This article was published March 14, 2013 at 2:35 a.m.

— Thirteen Arkansas banks were able to maintain the highest regulatory rating leading up to and after the national financial crisis, according to a report from the Federal Reserve Bank of St. Louis.

That equals 10.7 percent of Arkansas’ 122 community banks - those with less than$10 billion in assets - included in the survey, placing Arkansas 14th in the country, the report said. Every bank based in Arkansas except for Arvest Bank of Fayetteville has less than $10 billion in assets.

The report - “The Future of Community Banks: Lessons from Banks That Thrived During the Recent Financial Crisis” - focused on the distinguishing features of community banks that maintained the highest supervisory ratings from 2006-2011.

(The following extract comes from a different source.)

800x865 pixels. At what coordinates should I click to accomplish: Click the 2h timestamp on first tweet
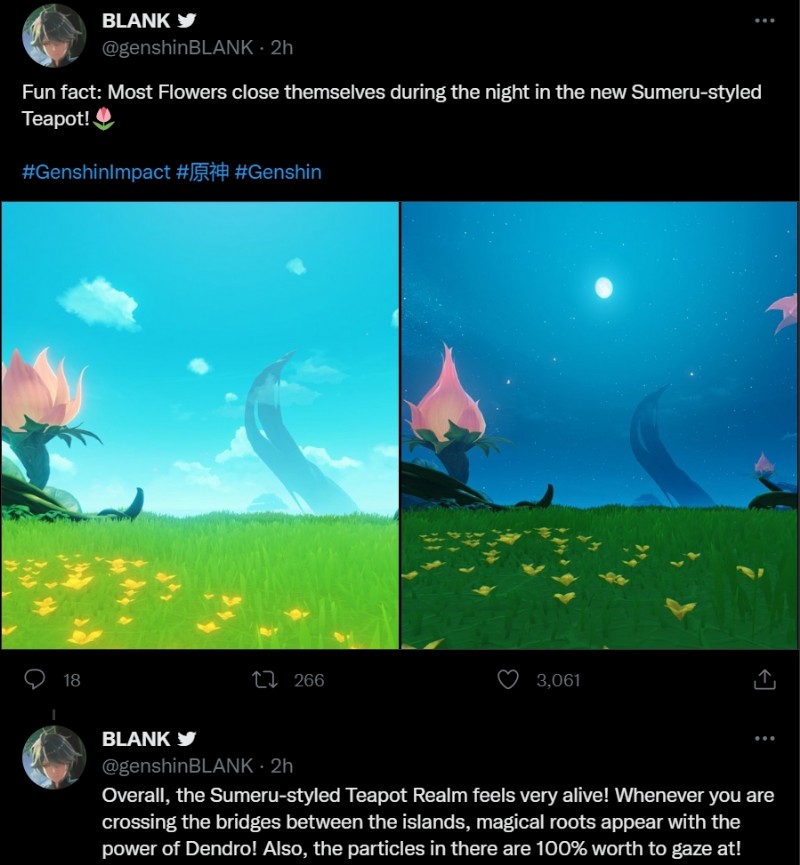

The criterion for the highest regulatory rating was keeping a CAMELS rating of 1 for the six-year period, the highest rating possible. CAMELS is an acronym for six areas judging a bank’s safety and soundness - capital production, asset quality, management competence,earnings strength, liquidity risk exposure and market risk sensitivity. In the U.S., 702 banks maintained a 1 rating throughout 2006-2011. There were about 7,200 banks in the country that had less than $10 billion in assets.

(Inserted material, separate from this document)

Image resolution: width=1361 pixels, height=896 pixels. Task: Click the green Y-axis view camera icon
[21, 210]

Louisiana community banks were the best performing in the country, with 50 banks that maintained the highest regulatory rating for the period, or 40 percent of the state’s banks. Oklahoma was next with 27 percent of its community banks with a regulatory rating of 1, followed by Texas with 22 percent.

The states with the most successful banks combined a healthy agricultural sector with a strong energy sector, the report said.

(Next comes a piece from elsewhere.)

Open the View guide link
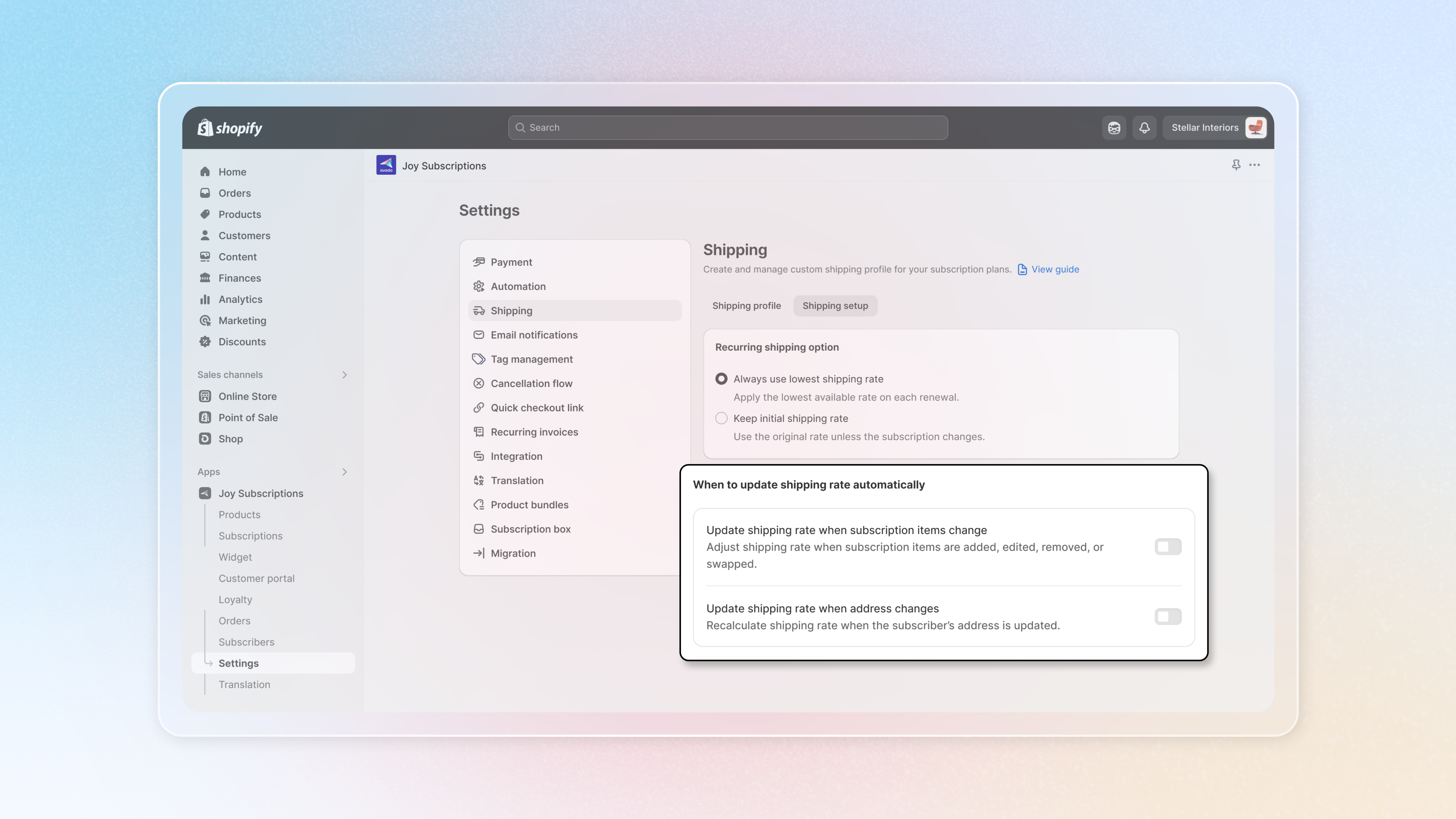Screen dimensions: 1456x819 pos(1054,270)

“We’re well aware that if we had done this study in the late 1980s to early 1990s, banks with more of a concentration in agricultural loans would have been among the ones doing worse,” Andrew Meyer, one of three authors of the report, said in an interview Wednesday. The other authors were R. Alton Gilbert and James Fuchs. All work at the St. Louis Fed.

During the six-year period, two banks in Arkansas failed and 19 survived but had the poorest regulatory ratings of a CAMELS 4 or 5, the report said. There were no banks identified by name in the report.

Arkansas’ gross domestic product grew at a relatively healthy 2 percent annually during the six-year period, and the state had a strong base of banks that excelled, Meyer said.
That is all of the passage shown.